* [Exercise requirements]: Reproduce the listing below line for line, without changing a single character.

[Text and element pointing records]
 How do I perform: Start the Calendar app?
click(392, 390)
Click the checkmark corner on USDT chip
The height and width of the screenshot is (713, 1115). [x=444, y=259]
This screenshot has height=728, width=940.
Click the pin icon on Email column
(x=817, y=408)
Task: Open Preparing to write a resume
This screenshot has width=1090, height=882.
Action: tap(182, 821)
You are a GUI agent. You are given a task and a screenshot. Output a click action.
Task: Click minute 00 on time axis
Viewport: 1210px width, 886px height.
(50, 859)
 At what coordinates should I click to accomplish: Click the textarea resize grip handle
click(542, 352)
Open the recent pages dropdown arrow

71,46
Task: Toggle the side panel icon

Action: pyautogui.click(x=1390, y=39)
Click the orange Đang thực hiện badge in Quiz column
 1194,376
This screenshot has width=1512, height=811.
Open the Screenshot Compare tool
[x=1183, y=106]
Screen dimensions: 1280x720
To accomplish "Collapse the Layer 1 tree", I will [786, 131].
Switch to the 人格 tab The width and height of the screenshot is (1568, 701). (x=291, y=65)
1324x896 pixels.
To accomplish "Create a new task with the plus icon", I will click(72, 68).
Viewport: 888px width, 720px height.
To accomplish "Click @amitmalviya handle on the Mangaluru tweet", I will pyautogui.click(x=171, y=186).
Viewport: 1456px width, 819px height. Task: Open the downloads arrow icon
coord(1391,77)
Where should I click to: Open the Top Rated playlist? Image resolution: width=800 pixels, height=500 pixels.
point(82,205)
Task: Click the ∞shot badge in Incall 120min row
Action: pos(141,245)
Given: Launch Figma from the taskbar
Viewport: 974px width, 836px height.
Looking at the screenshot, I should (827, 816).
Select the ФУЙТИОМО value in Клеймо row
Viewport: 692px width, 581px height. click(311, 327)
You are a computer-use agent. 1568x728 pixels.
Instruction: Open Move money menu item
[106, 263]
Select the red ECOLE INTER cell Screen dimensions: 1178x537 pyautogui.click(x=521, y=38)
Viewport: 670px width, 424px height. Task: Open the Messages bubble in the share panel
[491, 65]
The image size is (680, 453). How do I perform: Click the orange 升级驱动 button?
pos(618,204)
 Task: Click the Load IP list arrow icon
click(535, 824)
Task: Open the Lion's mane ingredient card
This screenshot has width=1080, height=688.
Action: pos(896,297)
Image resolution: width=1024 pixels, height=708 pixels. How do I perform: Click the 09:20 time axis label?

* [Task output]:
 How do I perform: Start the Calendar app?
click(392, 390)
Click the checkmark corner on USDT chip
The height and width of the screenshot is (713, 1115). [x=444, y=259]
This screenshot has height=728, width=940.
Click the pin icon on Email column
(x=817, y=408)
Task: Open Preparing to write a resume
This screenshot has width=1090, height=882.
Action: tap(182, 821)
You are a GUI agent. You are given a task and a screenshot. Output a click action.
Task: Click minute 00 on time axis
Viewport: 1210px width, 886px height.
(50, 859)
 At what coordinates should I click to accomplish: Click the textarea resize grip handle
click(542, 352)
Open the recent pages dropdown arrow

71,46
Task: Toggle the side panel icon

Action: pyautogui.click(x=1390, y=39)
Click the orange Đang thực hiện badge in Quiz column
 1194,376
This screenshot has width=1512, height=811.
Open the Screenshot Compare tool
[x=1183, y=106]
Screen dimensions: 1280x720
To accomplish "Collapse the Layer 1 tree", I will [786, 131].
Switch to the 人格 tab The width and height of the screenshot is (1568, 701). (x=291, y=65)
1324x896 pixels.
To accomplish "Create a new task with the plus icon", I will click(72, 68).
Viewport: 888px width, 720px height.
To accomplish "Click @amitmalviya handle on the Mangaluru tweet", I will pyautogui.click(x=171, y=186).
Viewport: 1456px width, 819px height. Task: Open the downloads arrow icon
coord(1391,77)
Where should I click to: Open the Top Rated playlist? Image resolution: width=800 pixels, height=500 pixels.
point(82,205)
Task: Click the ∞shot badge in Incall 120min row
Action: pos(141,245)
Given: Launch Figma from the taskbar
Viewport: 974px width, 836px height.
Looking at the screenshot, I should (827, 816).
Select the ФУЙТИОМО value in Клеймо row
Viewport: 692px width, 581px height. click(311, 327)
You are a computer-use agent. 1568x728 pixels.
Instruction: Open Move money menu item
[106, 263]
Select the red ECOLE INTER cell Screen dimensions: 1178x537 pyautogui.click(x=521, y=38)
Viewport: 670px width, 424px height. Task: Open the Messages bubble in the share panel
[491, 65]
The image size is (680, 453). How do I perform: Click the orange 升级驱动 button?
pos(618,204)
 Task: Click the Load IP list arrow icon
click(535, 824)
Task: Open the Lion's mane ingredient card
This screenshot has width=1080, height=688.
Action: pos(896,297)
Image resolution: width=1024 pixels, height=708 pixels. How do I perform: Click the 09:20 time axis label?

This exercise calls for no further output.